最近に二次創作を作ってくださった方のブログ更新がひそかな楽しみになっております。

皆様の作品もお待ちしております。

「全員チームメンバーは決まったな? それじゃあ詳しい内容の説明を始めるぞ」


 そう言って、エスティシャさんは話を始める。


「まず、手元にある球。これを使って、人を探すんだ。周囲に沢山人がいるのが分かると思うが、それとは別の色で私が光っているのが見えないか?」


 球をいじると、中央の傍にある大量の青い光の中に一つだけ赤い光が見えた。その方向を見てみると、エスティシャさんがいるのが分かる。つまりエスティシャさんを見つけるためだけの探査機という訳だ。

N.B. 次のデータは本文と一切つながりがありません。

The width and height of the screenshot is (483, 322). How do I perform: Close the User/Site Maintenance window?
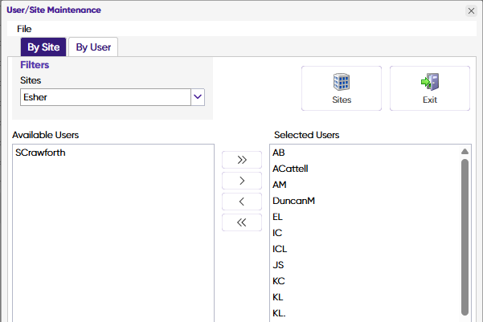[x=471, y=10]
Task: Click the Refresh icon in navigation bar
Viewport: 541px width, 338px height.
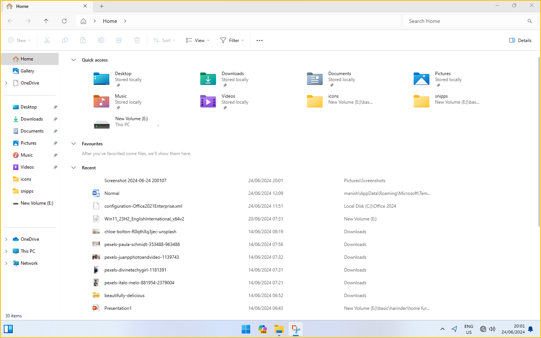Action: tap(64, 21)
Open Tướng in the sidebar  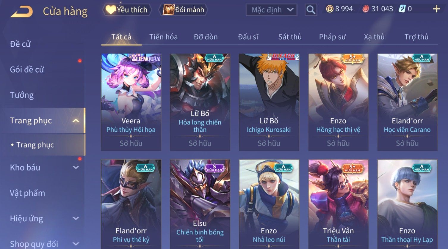22,95
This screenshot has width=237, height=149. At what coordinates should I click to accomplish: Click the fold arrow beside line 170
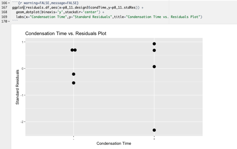point(8,22)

「私はこれからダンジョンの中に入る。そして指定時間後になったらあんたらもダンジョンの立ち入りを許可する。その状況で、いかに私を早く見つけて捕まえるか。そう言う試験だ」


 そう言って、エスティシャさんはダンジョンの扉を開ける。


「最後に一つだけ伝える。私はダンジョンの中では絶対に捕まえられない。これだけ覚えておけ」




 そう言い残して、エスティシャさんを追いかけて生徒は全員ダンジョンの中に入って行った。とはいっても10チーム以上のチームがダンジョンに一斉に入ったのだ。

 しかもそれらのチームは全員が敵関係。

 険悪な雰囲気が早速している。


「もう少し何処かに離れるか」

「エスティシャ先生が奥深くに行っている証拠はあるのかにゃ」

「ないよなあ。何か少しでも変化が無いと」


 俺、リタ、オルスが手がかりも無くて困っている中でミレーは球を見ながら何か考えている。


「どうした、ミレー」

「いえ、これって距離感はどの程度測れるのかなって」

「え」

「これ見た感じ、ダンジョンの壁は分からないけれど、明らかに私達より離れた場所にいるチームでも観測できるみたいなんですよ。ほら、このチームなんか私達よりもっと深い階層にもう向かっています」


 そう言って、球を起用に操作して『壁越しのチームさえ』見つけて情報を伝える。


「少なく見積もっても大体400メートル程度までなら遠くのチームでも場所を知ることが出来るのは分かったので、後は限界を調べればと思いまして」

「ミレー、冷静にそんな事出来るようになったんだな」

「え?」


 俺は素直にそう褒めた。すると彼女は少し驚いたような声をする。


「いや、会った頃はおどおどしているようなイメージがあったから、頼もしくなったなって」

「え、そ、そうですか」


 そう言うと、ミレーは少し頬を染めながら目をきょろきょろさせている。


「水城って案外やるよな」


 オルスがそんな風に言っているが、その横でリタが「うー」と唸っている。何か警戒しているような声音で。


「うー、いいから何かするならするにゃ!」

「は、はい」


 そう言って、ミレーがリタに急かされる形で球をいじる。すると……。


「あれ!」

「どうした」

「見つけました! 赤い光!」

「!」


 探していたものを見つけるのだった。よって俺達は急いでその場所に地図を頼りに向かうのだった。ダンジョンを移動する為に松明はオルスが持っていて、俺は地図を片手に必死に道案内をする。それに合わせてミレーが最短ルートを決めてその道に進むのだった。


「この先に分岐路あるぞ」

「俺も見えた。ミレー、どうする」

「中央を、そのまままっすぐです」

「リタ! モンスター発見! 悪いがもう攻撃していい!」

「了解にゃ!」


 そうして、最短ルート上にいるモンスターを一番足の速いリタに屠ってもらう事で時間ロスを最低限にしながら最速で向かう。


「もうすぐ会敵します!」


 え? 会敵する? この近くに人の気配は皆しかないのに?

 しかし洞窟の陰から、確かにエスティシャ先生の姿が現れたことで思考をそちらにシフト。捕まえるように動きかける。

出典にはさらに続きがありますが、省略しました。